Mixture of Experts
MoEAn architecture where only a few specialized sub-networks ("experts") fire for any given input, chosen by a learned router.
In one line
A router picks a few experts per token instead of running the whole network — sparse compute, dense-looking capacity.
What it actually means
Inside a transformer FFN block, instead of one big MLP, you have N smaller expert MLPs and a tiny router. For each token, the router computes scores over experts and sends the token to the top-k (usually k=1 or k=2). Only those experts run, the others sit idle.

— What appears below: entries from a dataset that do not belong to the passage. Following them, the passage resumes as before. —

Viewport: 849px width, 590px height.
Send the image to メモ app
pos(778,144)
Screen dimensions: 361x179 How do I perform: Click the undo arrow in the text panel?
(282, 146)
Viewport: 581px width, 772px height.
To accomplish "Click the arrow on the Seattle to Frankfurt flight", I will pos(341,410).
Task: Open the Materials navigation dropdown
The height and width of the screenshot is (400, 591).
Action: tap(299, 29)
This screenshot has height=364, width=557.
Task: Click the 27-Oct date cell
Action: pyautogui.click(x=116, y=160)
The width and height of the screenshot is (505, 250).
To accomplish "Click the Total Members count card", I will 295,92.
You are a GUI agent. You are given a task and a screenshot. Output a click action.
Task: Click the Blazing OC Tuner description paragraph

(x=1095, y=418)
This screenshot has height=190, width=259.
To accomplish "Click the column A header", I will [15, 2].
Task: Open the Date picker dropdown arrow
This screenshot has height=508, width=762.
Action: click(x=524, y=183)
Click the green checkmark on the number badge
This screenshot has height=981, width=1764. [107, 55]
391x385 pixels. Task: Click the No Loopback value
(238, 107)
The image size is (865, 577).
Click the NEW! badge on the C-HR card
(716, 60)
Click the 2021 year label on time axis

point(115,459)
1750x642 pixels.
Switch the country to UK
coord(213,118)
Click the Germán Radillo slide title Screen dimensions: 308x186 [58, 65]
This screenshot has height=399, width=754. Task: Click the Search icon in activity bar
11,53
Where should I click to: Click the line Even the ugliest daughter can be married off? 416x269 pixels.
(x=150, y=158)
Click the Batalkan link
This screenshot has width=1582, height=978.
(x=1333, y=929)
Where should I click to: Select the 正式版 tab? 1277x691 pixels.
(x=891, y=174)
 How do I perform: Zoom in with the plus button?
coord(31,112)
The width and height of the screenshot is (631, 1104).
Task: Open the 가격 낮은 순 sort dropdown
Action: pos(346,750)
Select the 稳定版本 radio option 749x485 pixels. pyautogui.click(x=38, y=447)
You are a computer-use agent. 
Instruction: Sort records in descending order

The result is a model with far more total parameters than a dense model of the same inference cost. Training tricks (load-balancing loss, auxiliary losses, expert capacity limits) exist to prevent the router from collapsing onto a single favorite expert.
Why it matters
Mixtral 8x7B, DeepSeek-MoE, Qwen-MoE, and most rumored frontier models use MoE. It’s how you get a model that behaves like a 200B dense model at the inference cost of a ~30B dense model. The downside is memory — you still have to load all experts into GPU RAM even if you only run two per token — and serving complexity. MoE is the dominant scaling lever for open models in 2026.
Example
token x → router(x) → top-2 experts (E3, E7) with weights (0.7, 0.3)
output = 0.7 * E3(x) + 0.3 * E7(x)
You’ll hear it when
- Reading any recent open-weights model card.
- Discussing why Mixtral is cheap to run but big to host.
- Comparing dense vs sparse scaling laws.
- Debugging routing collapse or load-balance losses.